> **TASK DESCRIPTION**
Please rewrite the part of the entries that opens with the line containing "Task: Tap the Ship Via header cell" and closes with the line containing "click(723, 389)", both lines included. Keep every line, but shift each coordinate in the answers by -80, leave all other numbers unchanged, and omit the pictures.

> **RECORDS TO PROCESS**
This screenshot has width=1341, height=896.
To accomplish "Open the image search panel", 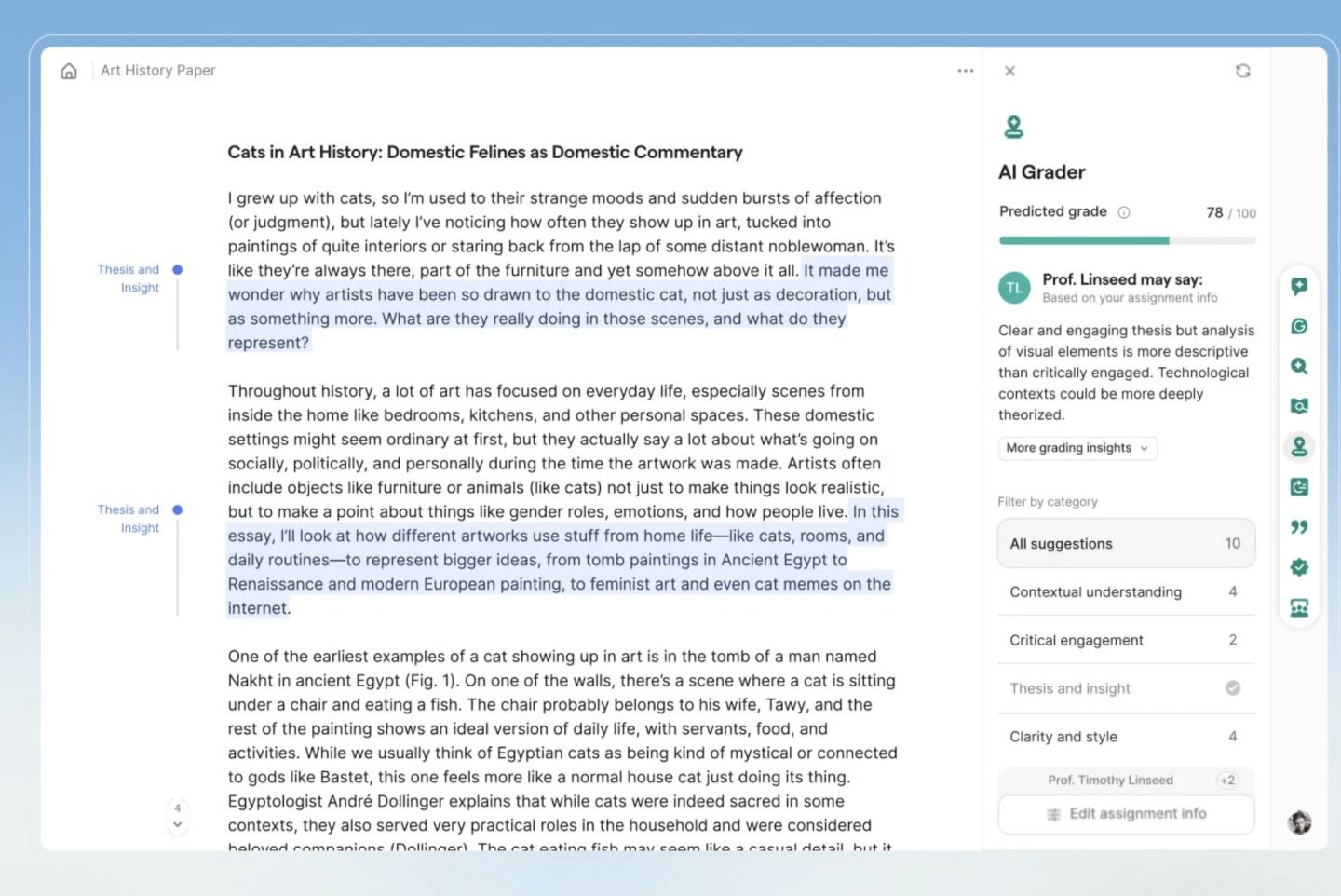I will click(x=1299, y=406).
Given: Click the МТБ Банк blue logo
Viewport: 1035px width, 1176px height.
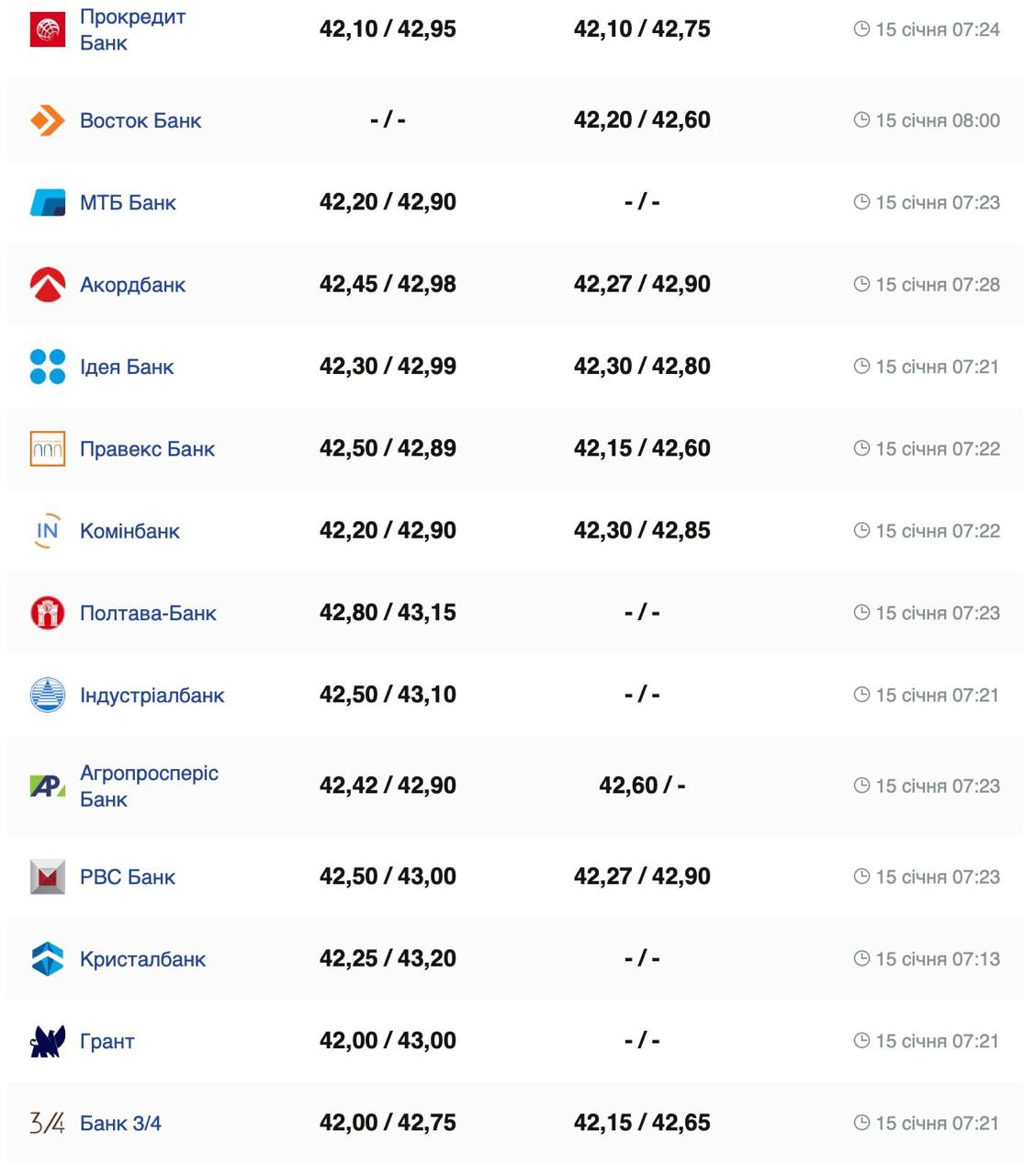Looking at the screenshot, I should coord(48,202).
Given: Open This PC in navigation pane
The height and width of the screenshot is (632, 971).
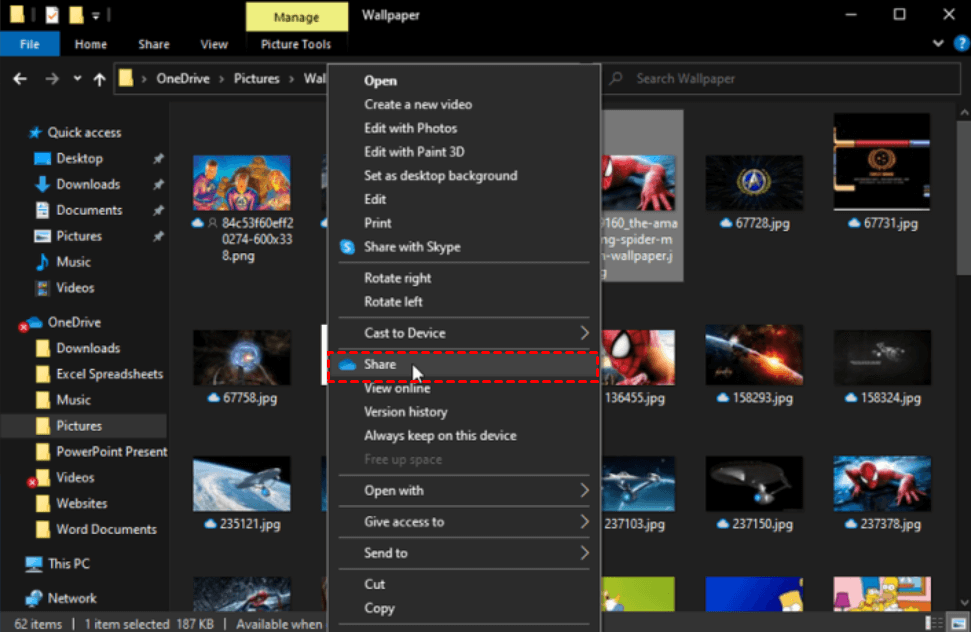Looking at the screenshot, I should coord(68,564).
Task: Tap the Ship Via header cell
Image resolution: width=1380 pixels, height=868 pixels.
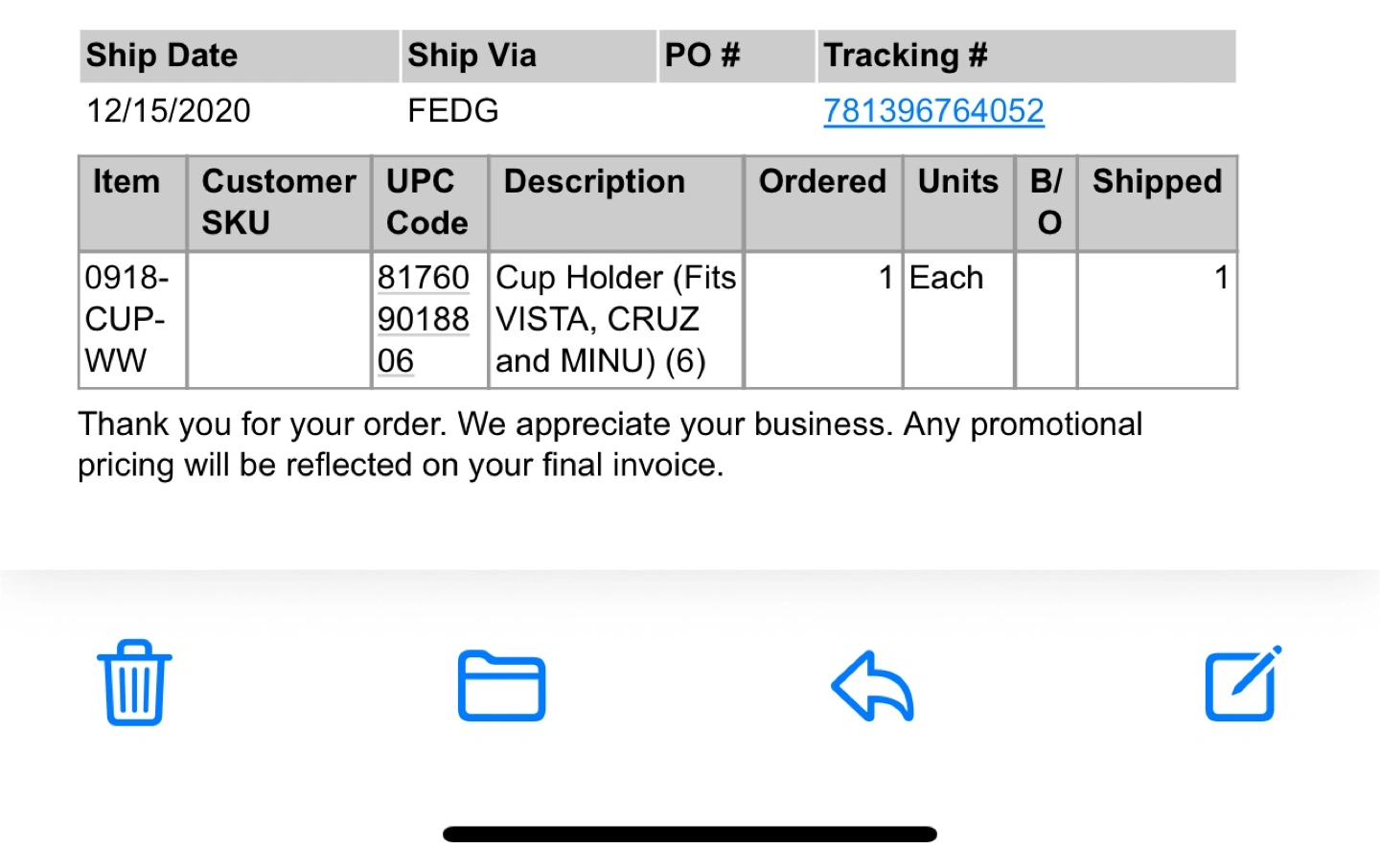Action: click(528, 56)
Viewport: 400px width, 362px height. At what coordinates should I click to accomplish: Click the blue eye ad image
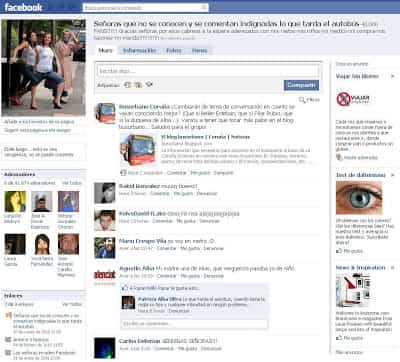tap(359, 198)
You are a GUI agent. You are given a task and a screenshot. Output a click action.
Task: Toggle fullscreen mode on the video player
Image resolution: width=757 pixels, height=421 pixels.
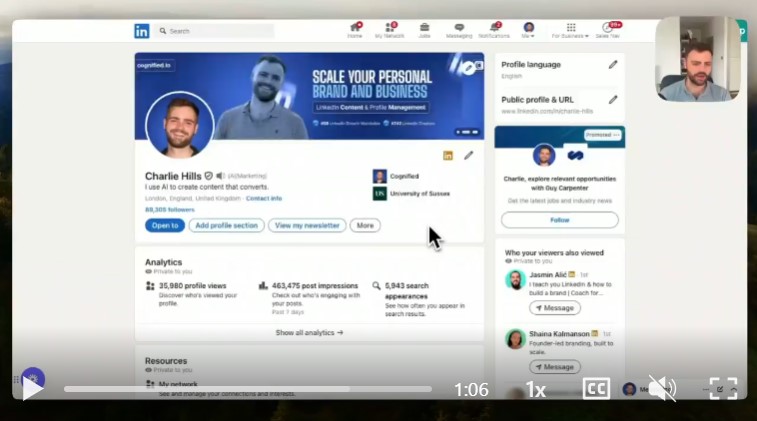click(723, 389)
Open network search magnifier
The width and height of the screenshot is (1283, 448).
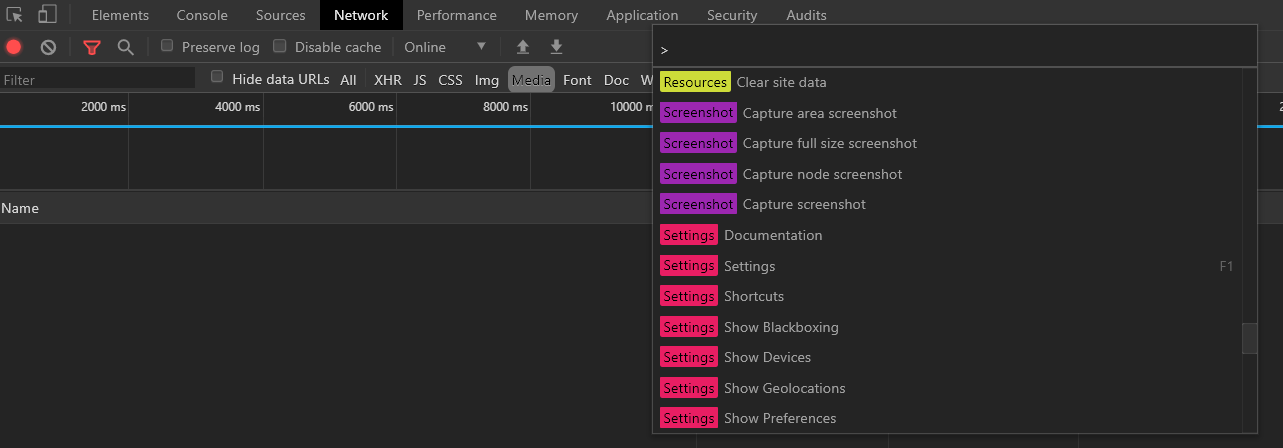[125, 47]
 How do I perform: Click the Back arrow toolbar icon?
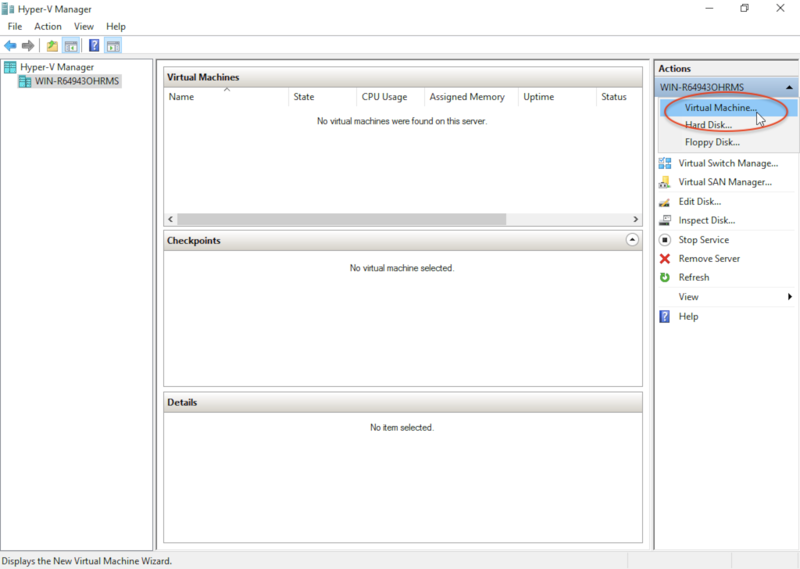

> **ANSWER FOR THE TASK**
Task: Tap the Ship Via header cell
Image resolution: width=1380 pixels, height=868 pixels.
Action: click(448, -24)
Viewport: 400px width, 362px height. At what coordinates should I click to accomplish: Click the blue eye ad image
tap(279, 118)
You are a GUI agent. You are given a task and a screenshot. Output a click action.
Task: Toggle fullscreen mode on the video player
Image resolution: width=757 pixels, height=421 pixels.
click(643, 309)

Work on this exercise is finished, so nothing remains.